Os investidores têm a exata noção de que Temer terá de entregar alguns de seus mais fiéis aliados, como o ministro da Casa Civil, Eliseu Padilha, pego com tudo pela Lava-Jato, mas chegará de pé em 2018, quando, efetivamente, a economia dará sinais mais claros de retomada do crescimento. “Os próximos quatro meses serão decisivos para o governo. Se conseguir aprovar as reformas, terá todo o apoio dos agentes econômicos para levar o país adiante. Contudo, passado esse prazo sem vitórias no Congresso, será difícil acalmar os ânimos. A crise voltará com tudo”, enfatiza um executivo de um grande banco brasileiro. “Não vamos, porém, pensar no pior agora. É preciso manter sangue-frio”, emenda.
O mercado está tão fixado na aprovação das reformas que não consegue enxergar mais adiante do ponto de vista político. Dada à confusão geral que se tem no país, seria normal que já se especulasse sobre as eleições de 2018 e sobre qual política econômica vigorará após a posse do futuro presidente da República. Mas, como afirma a economista-chefe da CM Capital, Camila Abdelmalack, os tempos não são de normalidade. “Vivemos um quadro de muita incerteza, que requer o máximo de cautela, inclusive nas projeções para a economia. A variável política não é mensurável”, destaca.
Nas mãos do Congresso
Para Camila, uma coisa é certa: a economia andará muito devagar. Nem mesmo a aceleração dos cortes da taxa básica de juros (Selic) pelo Banco Central será suficiente para reanimar a atividade para o nível desejado. Ela afirma que o mercado de trabalho está muito debilitado, minando uma das principais alavancas do crescimento: o consumo das famílias. As empresas, acrescenta a economista, não estão apenas demitindo. Estão fechando as portas. Isso significa dizer que, mesmo que a atividade reaja, haverá menos empregadores para absorver a massa de 13 milhões de desocupados.

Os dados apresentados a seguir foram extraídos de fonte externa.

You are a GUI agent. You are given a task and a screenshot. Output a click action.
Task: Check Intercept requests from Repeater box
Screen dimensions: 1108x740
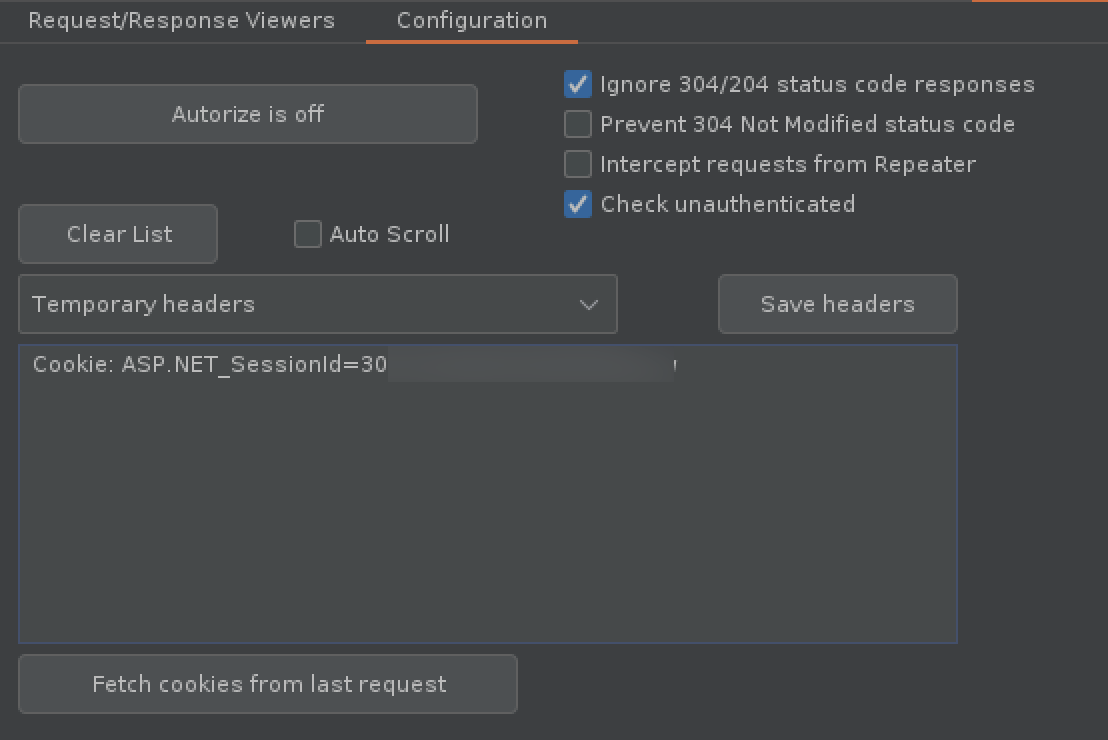(x=578, y=164)
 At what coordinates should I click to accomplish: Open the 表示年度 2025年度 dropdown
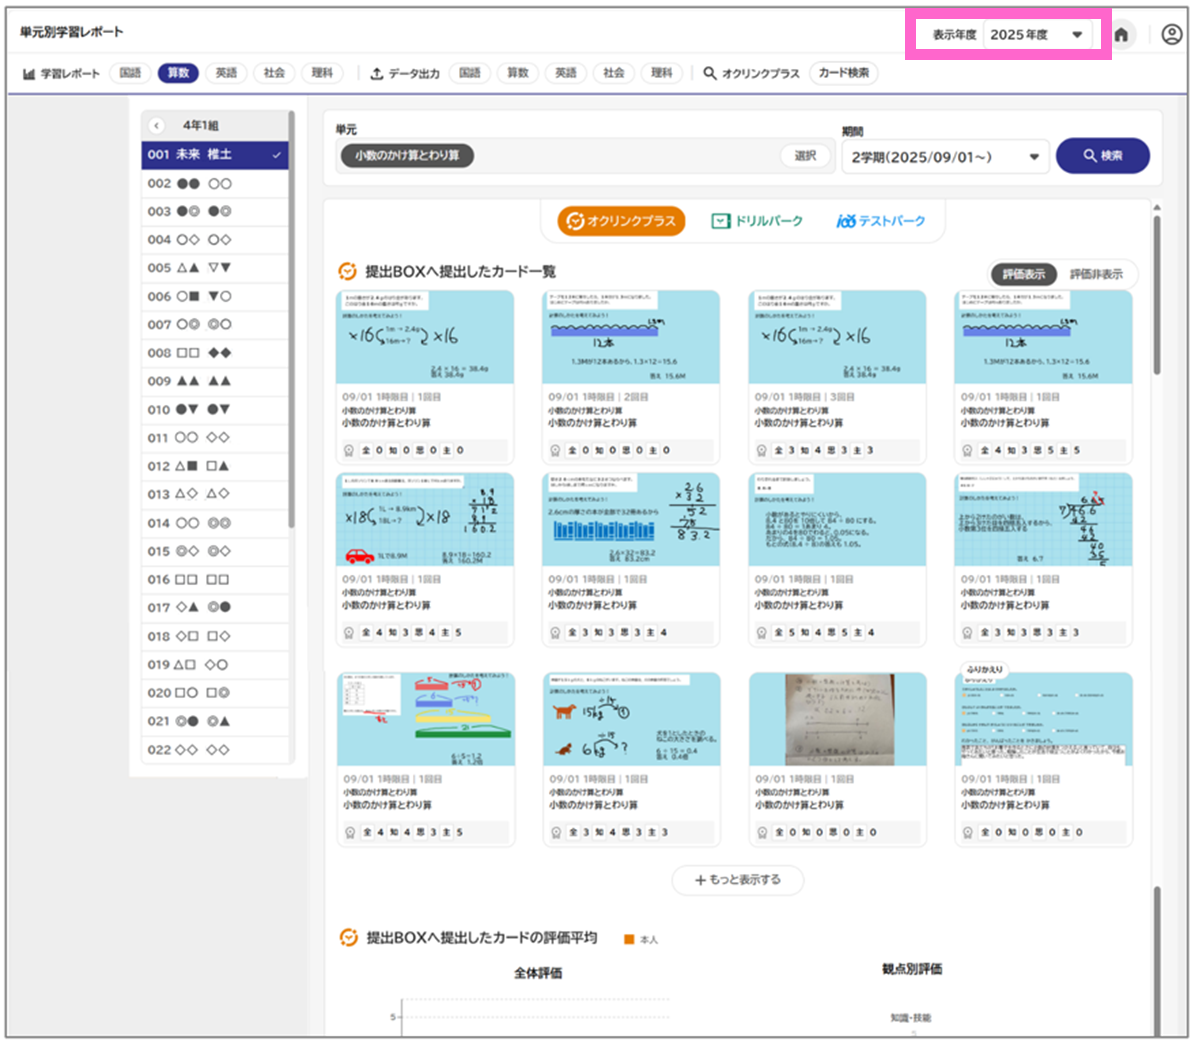coord(1037,35)
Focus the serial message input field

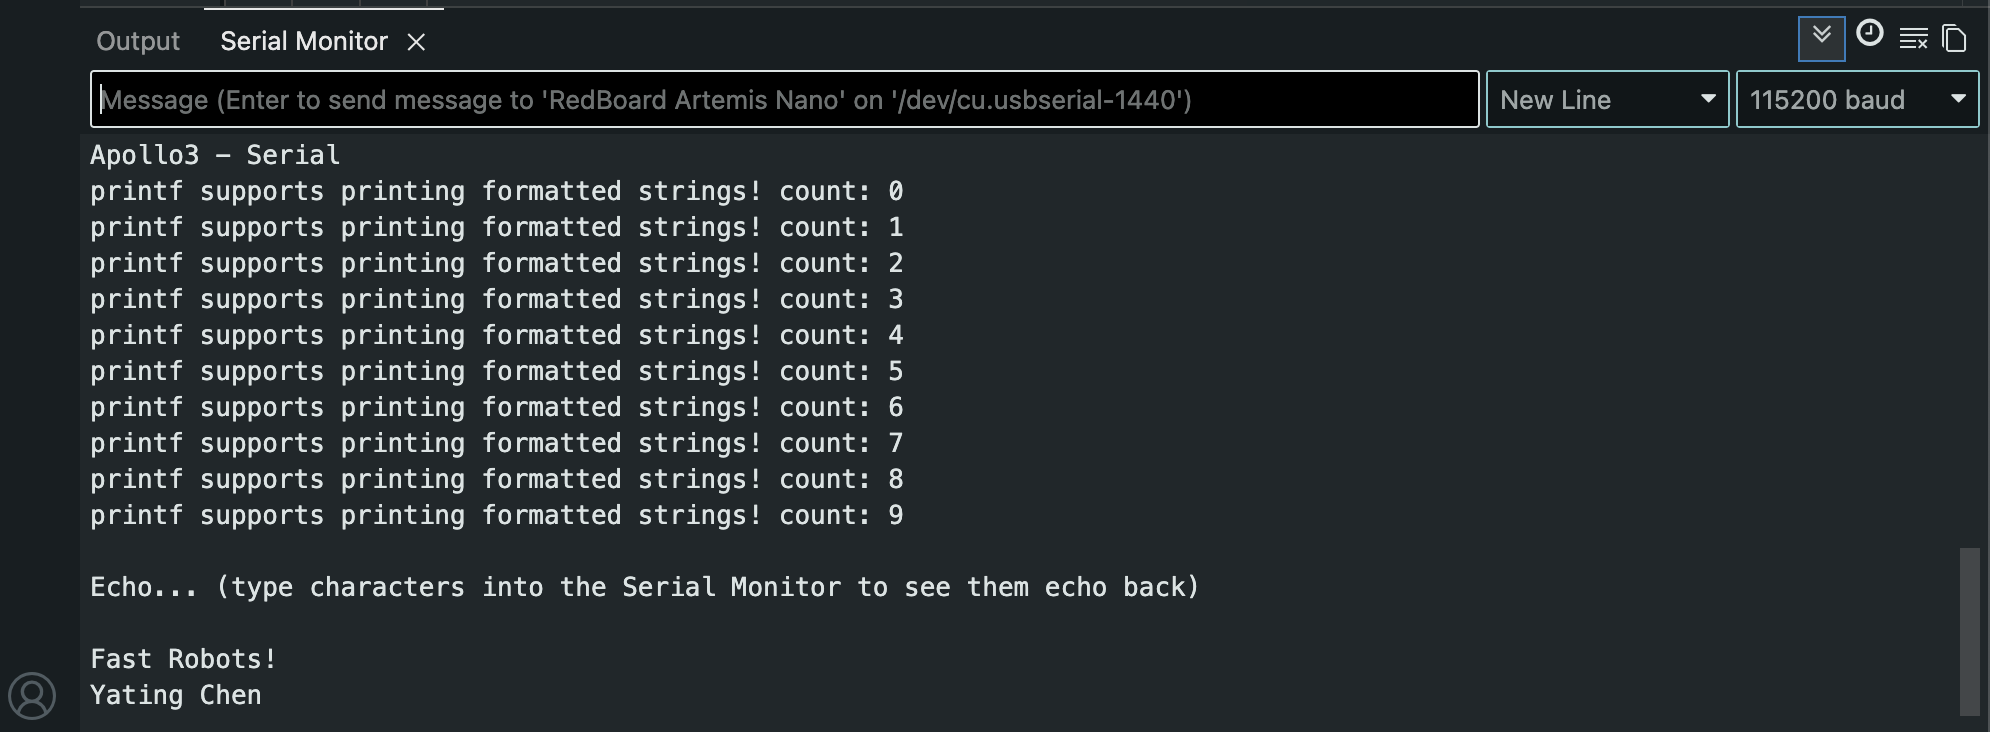point(784,100)
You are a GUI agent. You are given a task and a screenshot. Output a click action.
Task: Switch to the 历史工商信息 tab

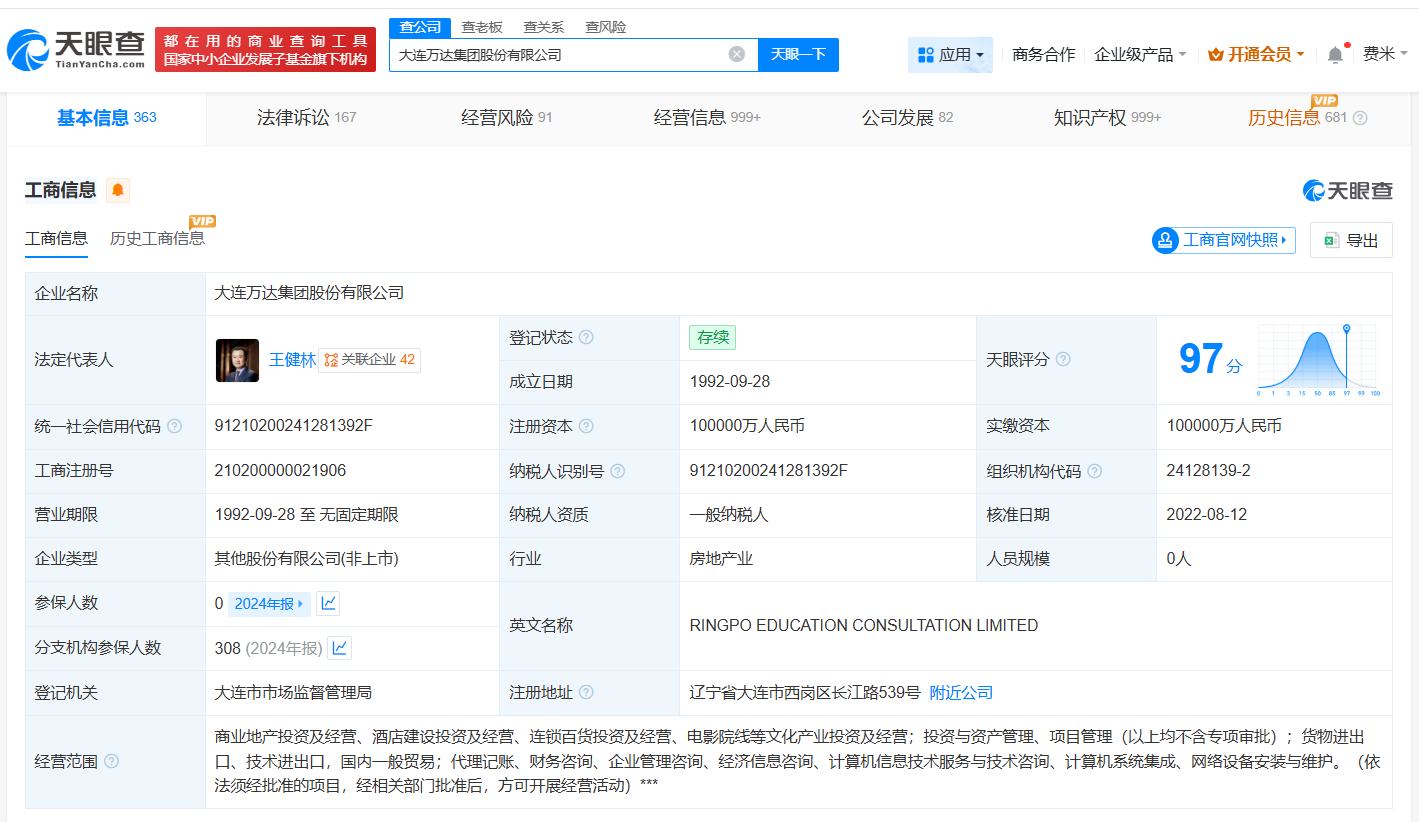pyautogui.click(x=158, y=238)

Pelos cálculos da economista da CM Capital, o PIB subirá 0,5% neste ano e 1,5% em 2018. É muito pouco para um país que, apenas nos dois últimos anos, encolheu mais de 7%. A severa recessão fez com que o PIB voltasse aos níveis de 2012. “A queda dos juros é ótima, assim como a inflação convergindo para o centro da meta, de 4,5%. Mas não dá para acreditar que a economia crescerá rapidamente”, diz. Na avaliação dela, os nós só começarão a ser desatados de verdade quando o Congresso, altamente rejeitado pela população, aprovar as reformas. É o Legislativo, e não o governo, que dará o tom da recuperação da atividade daqui por diante.